■ **LISTA DE TAREFAS**:
**A)** Reescreva em forma de lista o parágrafo do texto sobre a cauda dos cães que começa por "A posição e o movimento da cauda", mantendo os factos principais.
**B)** Responda a estas perguntas com base no texto sobre a cauda dos cães:
(i) O que indica geralmente uma cauda erguida?
(ii) Para que usavam os lobos subordinados gestos como baixar a cauda?
(iii) Que situações stressantes são dadas como exemplo de desencadeadoras desta reação?
**C)** Dê continuidade ao texto sobre a cauda dos cães a partir do ponto em que termina.

■ **TEXTO PARA ANÁLISE**:
┄┄┄┄┄┄┄┄┄┄

Este comportamento também pode ser interpretado como uma tentativa de evitar conflitos. Em situações de tensão social, como interações com cães dominantes ou desconhecidos, ocultar os sinais olfativos pode ser uma estratégia para evitar atrair atenção indesejada ou demonstrar apaziguamento.

3.    A Cauda Como Indicador de Emoções

A posição e o movimento da cauda de um cão são reflexos claros das suas emoções. Uma cauda erguida geralmente indica confiança, entusiasmo ou até mesmo dominância. Por outro lado, uma cauda baixa ou entre as patas é um sinal inequívoco de medo, submissão ou desconforto. Esse gesto frequentemente é acompanhado por outros sinais corporais, como orelhas baixas e coladas ao crâneo, postura encolhida, tremores ou desvio do olhar.

Esse comportamento é uma parte fundamental da linguagem canina, permitindo que os cães comuniquem as suas intenções para outros cães, animais ou humanos. Em contextos sociais, colocar a cauda entre as patas é uma forma de dizer: "Não sou uma ameaça, quero evitar conflitos."

4.    Herança Evolutiva: A Postura Submissa

A origem deste gesto está profundamente enraizada na história evolutiva dos cães. Nos grupos sociais dos lobos, posturas submissas eram cruciais para a harmonia do grupo. Lobos subordinados utilizavam gestos, como baixar a cauda, para reconhecer a autoridade de indivíduos dominantes e evitar confrontos. Este comportamento foi herdado pelos cães domésticos, que mantiveram muitas dessas estratégias de comunicação social para interagir tanto com outros cães como com humanos.

No mundo moderno, os cães utilizam essa mesma postura numa variedade de situações, desde encontros com outros cães mais dominantes até interações com estranhos ou ambientes desconhecidos que provocam ansiedade.

5.    Impacto Psicológico: O Medo e o Stresse

Colocar a cauda entre as patas é também uma resposta emocional. Situações stressantes, como trovões, fogos de artifício, ambientes desconhecidos ou mesmo uma repreensão, podem desencadear essa reacção. O comportamento reflete o estado emocional do cão, indicando que ele se sente inseguro ou sobrecarregado.

Em contextos extremos, como abuso ou trauma, os cães podem adotar esta postura de forma crónica, demonstrando um estado constante de medo ou submissão. Isso ressalta a importância de entender e abordar as causas do stresse de forma empática e proativa.

6.    Como Interpretar e Responder a Este Comportamento?

┄┄┄┄┄┄┄┄┄┄

■ **DADOS FORNECIDOS**:
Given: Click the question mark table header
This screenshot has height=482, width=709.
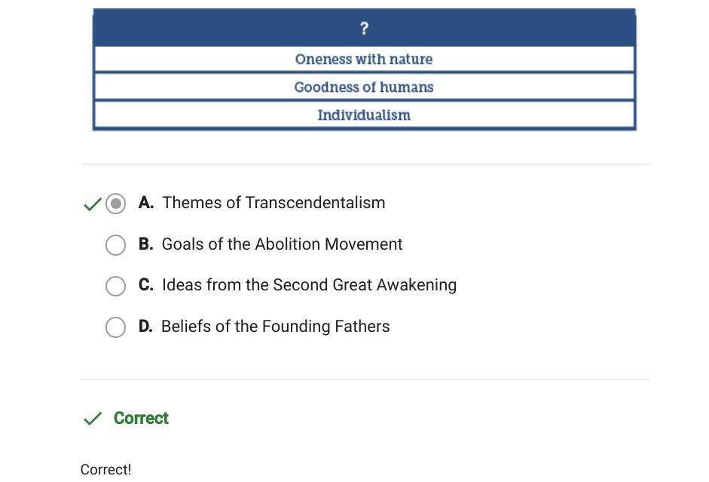Looking at the screenshot, I should [x=364, y=29].
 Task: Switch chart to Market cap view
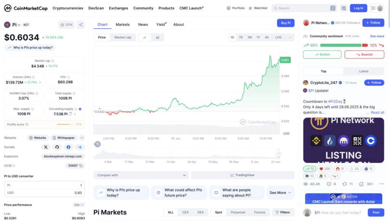point(123,37)
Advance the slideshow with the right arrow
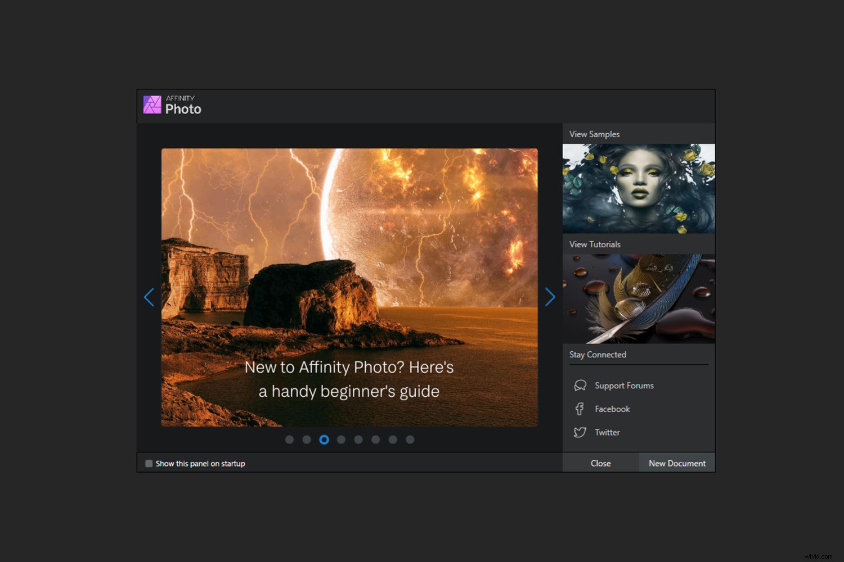The image size is (844, 562). tap(550, 297)
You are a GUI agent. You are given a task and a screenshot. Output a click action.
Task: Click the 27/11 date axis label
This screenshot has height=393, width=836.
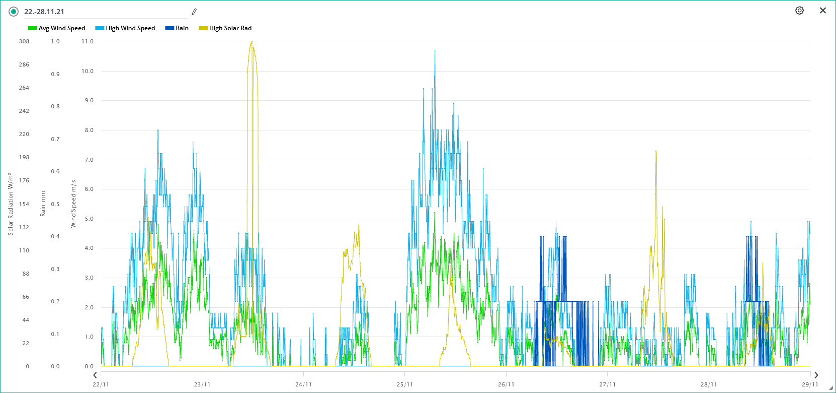point(607,384)
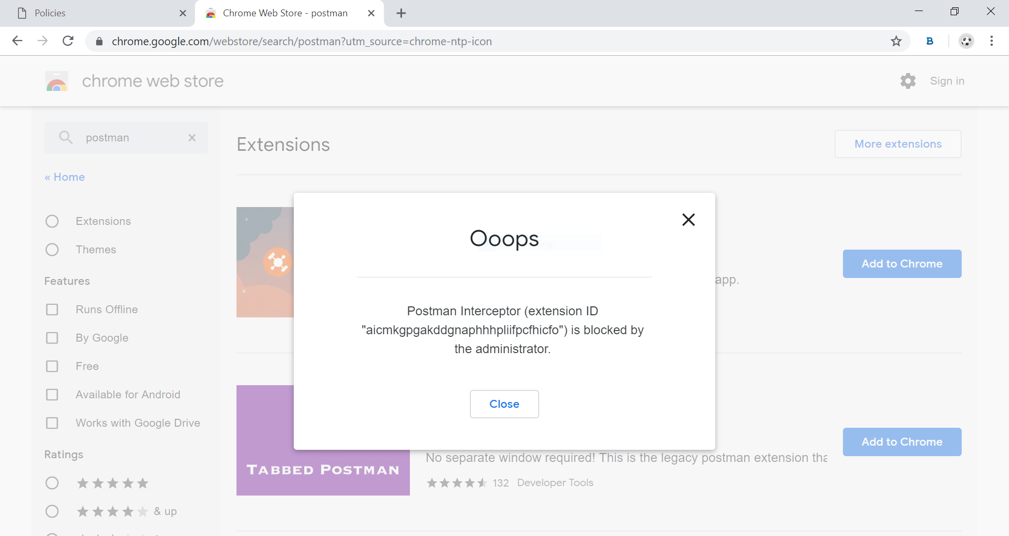
Task: Open the More extensions button
Action: coord(898,144)
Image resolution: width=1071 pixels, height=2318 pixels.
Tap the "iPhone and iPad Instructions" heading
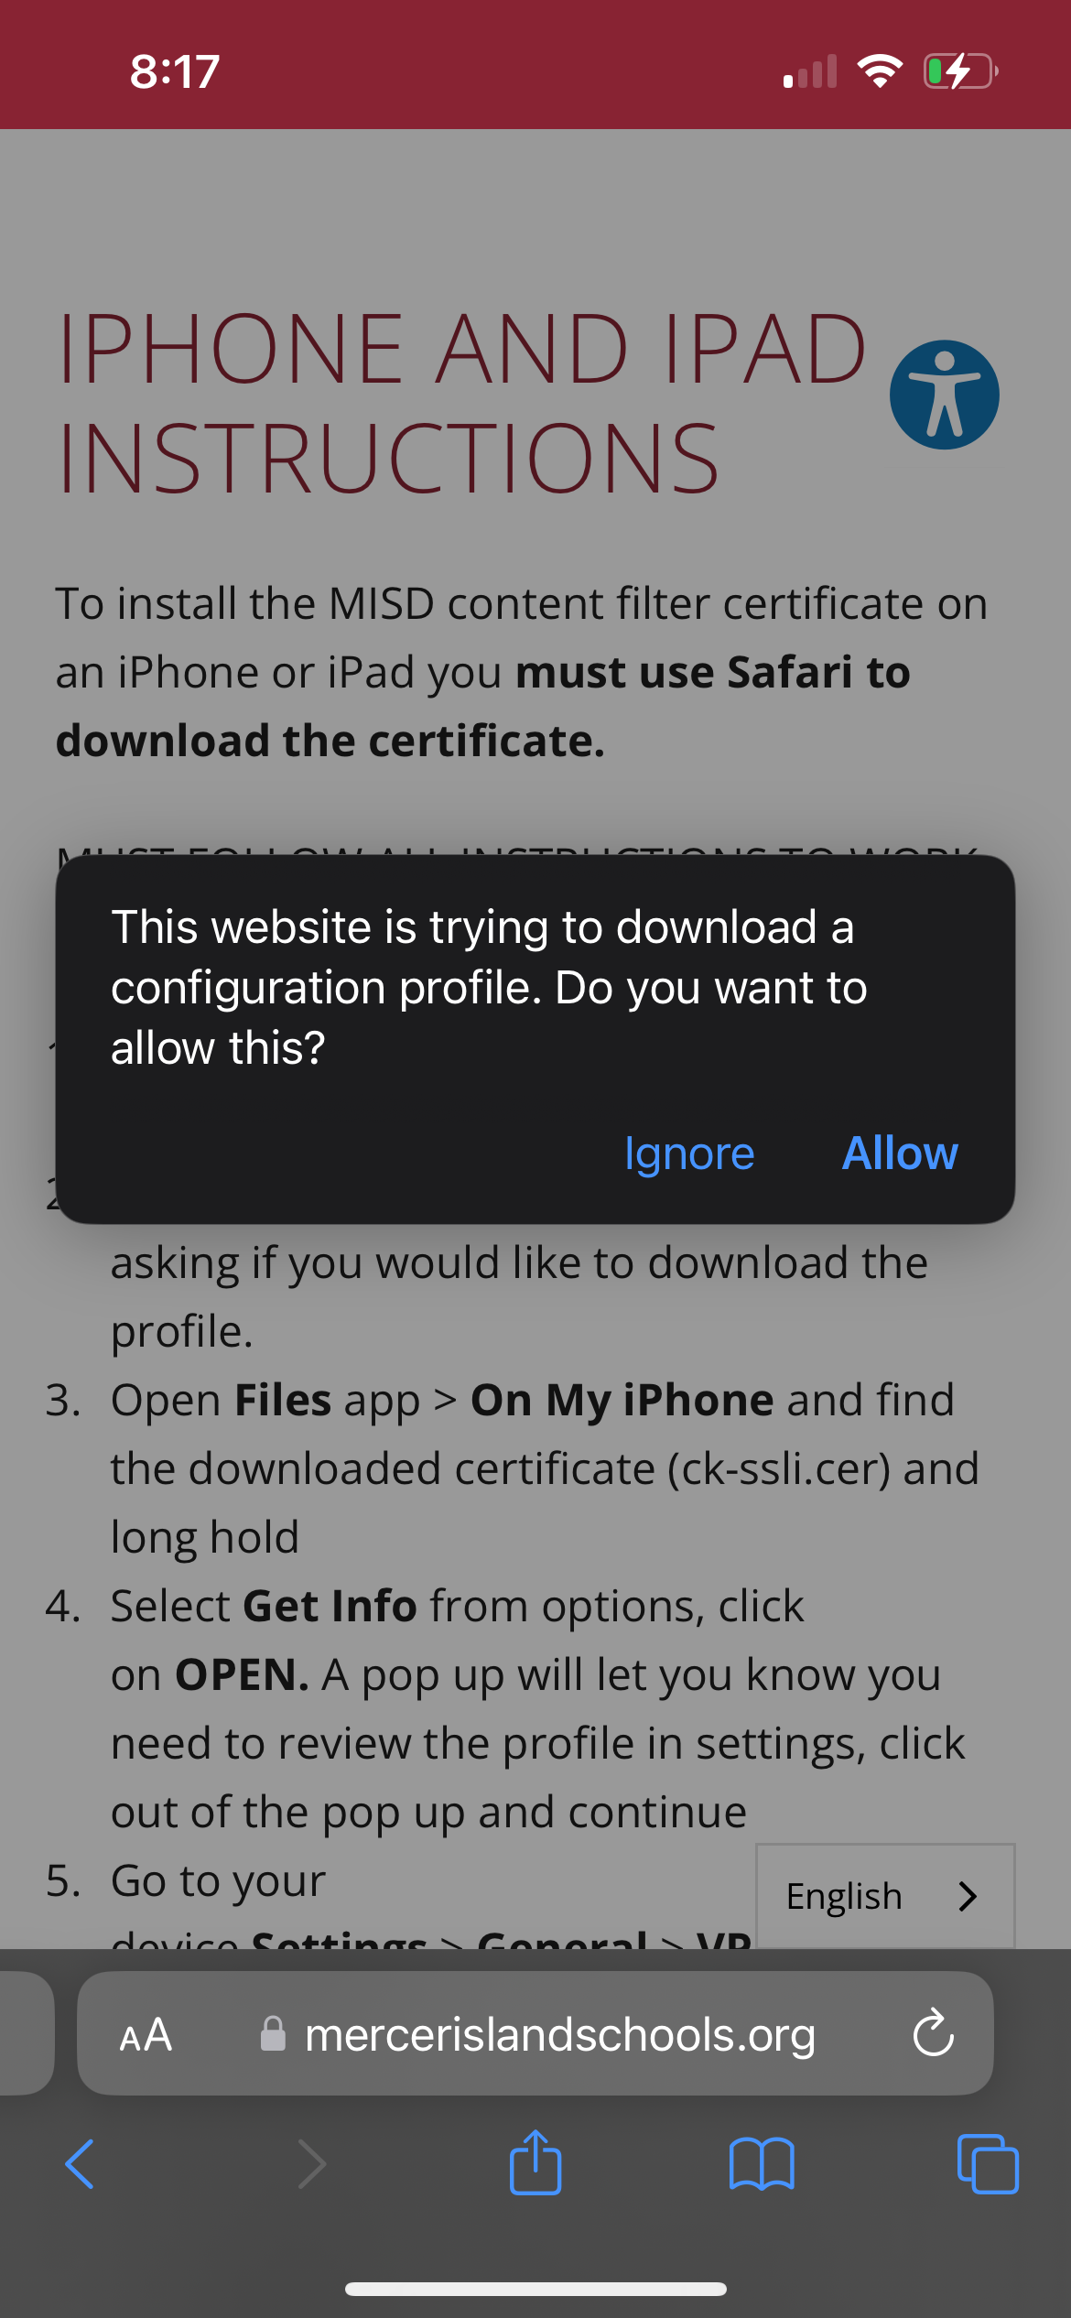(x=462, y=403)
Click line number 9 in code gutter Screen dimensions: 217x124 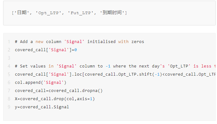point(9,107)
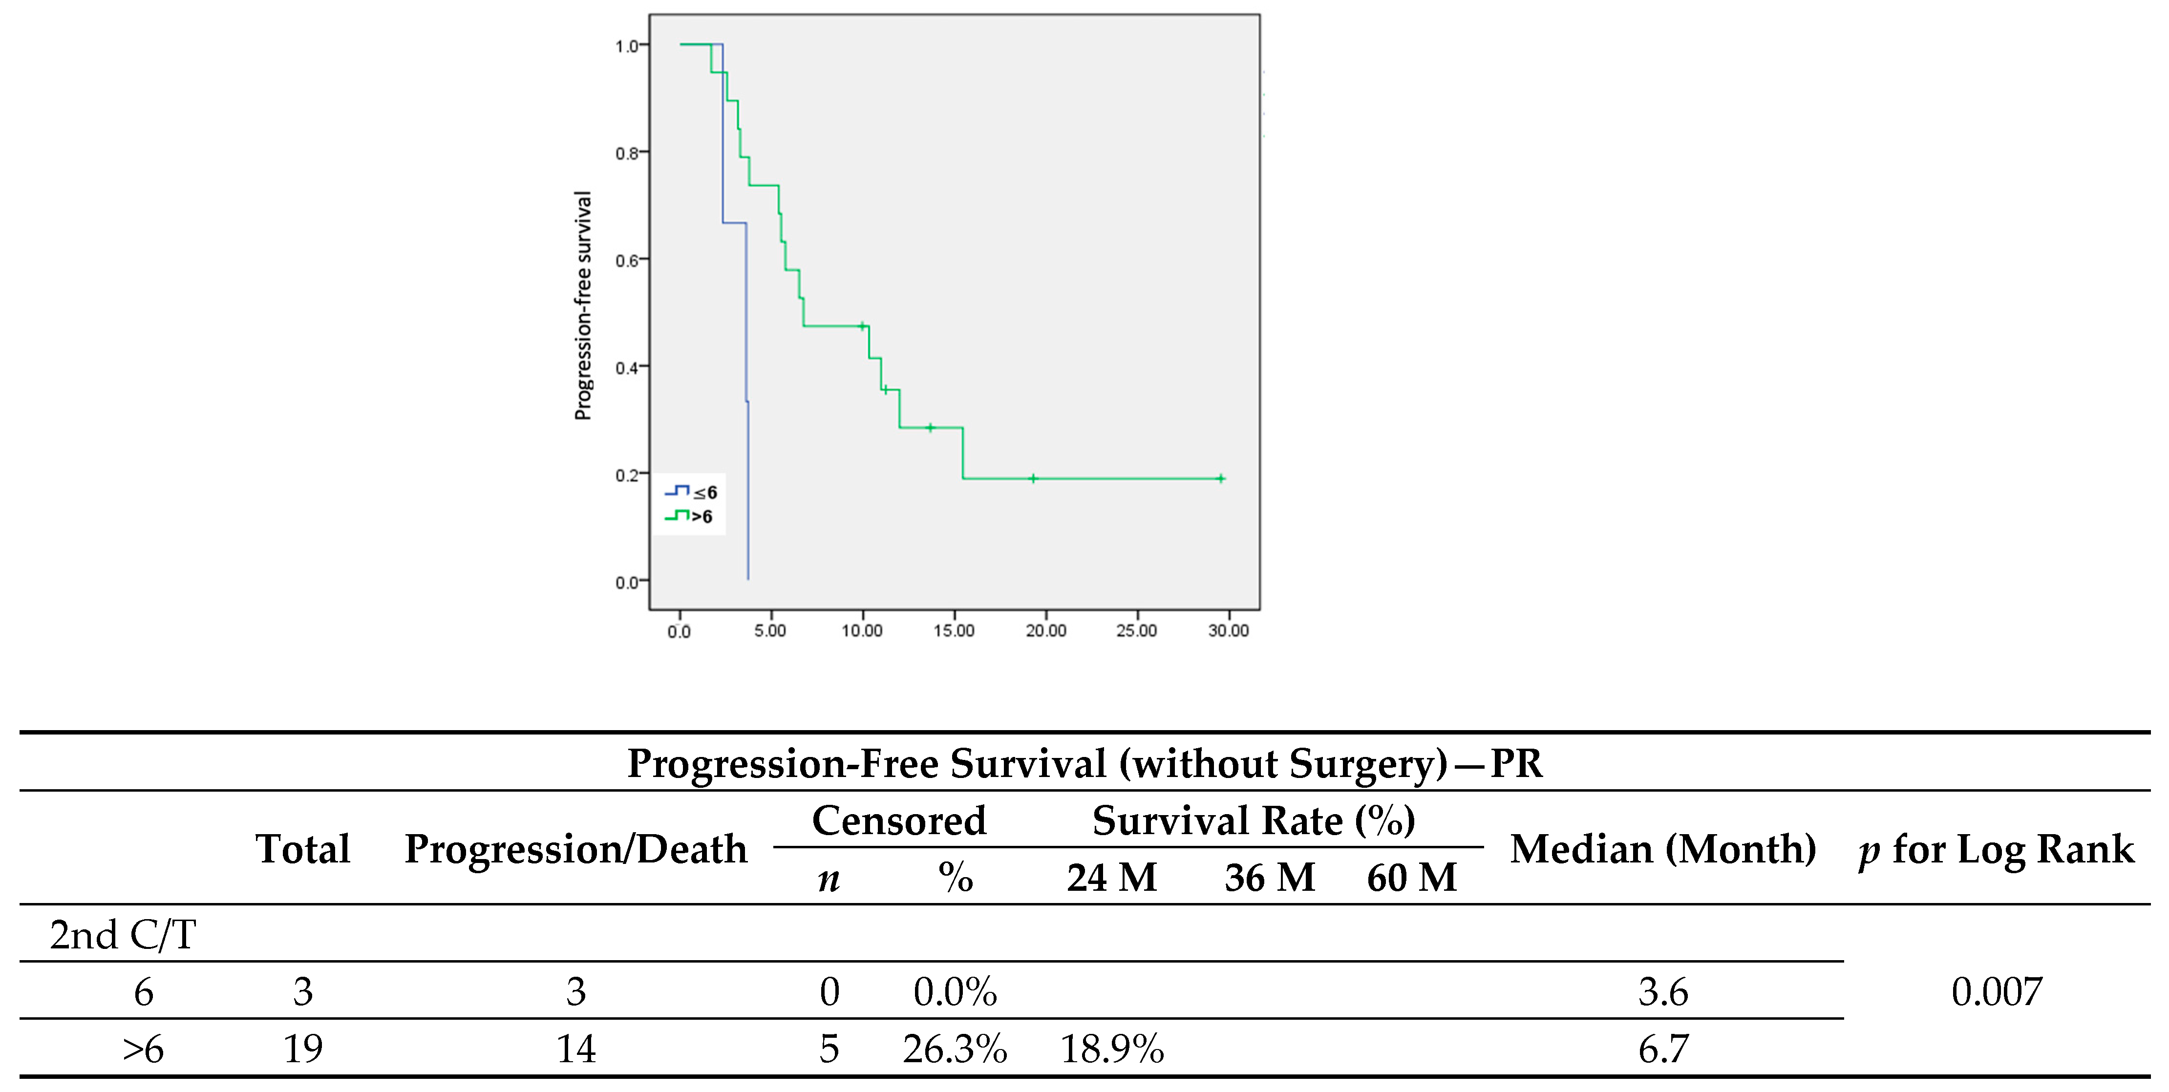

┄┄┄┄┄┄┄┄┄┄

■ **RESPOSTAS POR TAREFA**:
**A)**
- A posição e o movimento da cauda refletem as emoções do cão.
- Cauda erguida: em geral, confiança, entusiasmo ou até dominância.
- Cauda baixa ou entre as patas: medo, submissão ou desconforto.
- Sinais que costumam acompanhar a cauda baixa: orelhas baixas e coladas ao crânio, postura encolhida, tremores ou desvio do olhar.

**B)**
(i) Confiança, entusiasmo ou até mesmo dominância.
(ii) Para reconhecer a autoridade de indivíduos dominantes e evitar confrontos.
(iii) Trovões, fogos de artifício, ambientes desconhecidos ou mesmo uma repreensão.

**C)**
Quando um cão coloca a cauda entre as patas, está a tentar comunicar algo importante. Ignorar ou forçar o animal a permanecer numa situação que o assusta pode agravar o problema. Aqui estão algumas maneiras de responder a esse comportamento:

a)    Identifique a Fonte do Medo

Observar o ambiente e identificar o que está no momento a causar desconforto é o primeiro passo. Pode ser algo óbvio, como um barulho alto, ou algo menos evidente, como um cheiro estranho ou a presença de outro animal.

b)   Ofereça Segurança

Use uma voz tranquila e um tom reconfortante para transmitir calma. Criar um espaço seguro, como uma área reservada na casa, pode ajudar o cão a relaxar.

c)    Evite Forçar o Enfrentamento

Não obrigue o cão a enfrentar a situação que o está a assustar. Isso pode reforçar associações negativas e aumentar o medo.

d)   Reforce o Comportamento Correcto

Quando o cão começar a sentir-se mais confortável, recompense-o com biscoitos, carinhos ou palavras de encorajamento. Isso ajuda a criar associações positivas e a construir confiança.

e)    Procure Ajuda Profissional

Se o comportamento for recorrente ou severo, consultar um comportamentalista é essencial. Ansiedade crónica pode exigir intervenções mais específicas.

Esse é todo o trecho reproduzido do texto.